Boris, a wannabe autocrat has the same problem – the more power he claims for himself, the more he changes the rules in his favour the weaker and more chaotic he looks.   He may well last into the next General Election, unless a challenge to him gains sufficient momentum.  

But while getting rid of Boris and undoing his authoritarian changes is difficult there is no mechanism to deal with a crank with a Crown on, trying to run the Government from Buck House. Just like Boris Charles may well find that the more he strips away restrictions on his right to exercise power the weaker he looks and the more unpopular he becomes.   

Dealing with a maverick monarch, protected by wealth and privileged is going to be the next huge challenge for the country.  

I am not a staunch Monarchist, however I do recognise that having shared plural institutions is important; Royal Family, NHS, CofE, BBC.  Most people don’t like all of them, but pretty much everyone likes most of them.   Britain has held together well through times of change, and has never flirted with an authoritarian leader like Franco, or De Gaulle.   Oswald Mosely was a figure of fun, lampooned by PG Wodehouse as Roderick Spode who secretly made his fortune out of saucy underwear for the larger lady.  
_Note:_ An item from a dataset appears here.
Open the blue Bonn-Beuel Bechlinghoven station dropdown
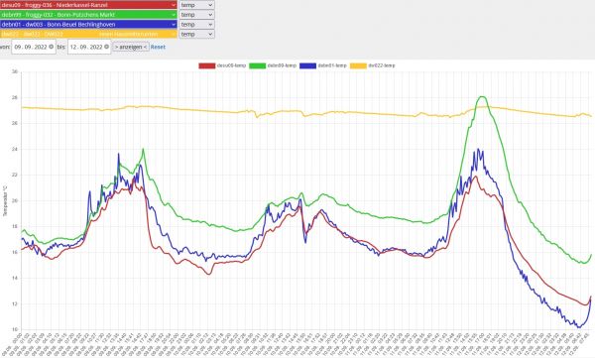The height and width of the screenshot is (358, 595). click(x=88, y=25)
I believe that our shared and plural institutions are an important part of that cohesion.  Once upon a time the Conservative party would have agreed with me.    Now those shared institutions are under attack form the same Tory politicians who once would have defended them.  If Charles destabilises the Monarchy, which I think he will, then our shared institutions will be weakened hugely.

Boris and Charles may well be opening a door for something very nasty to step through.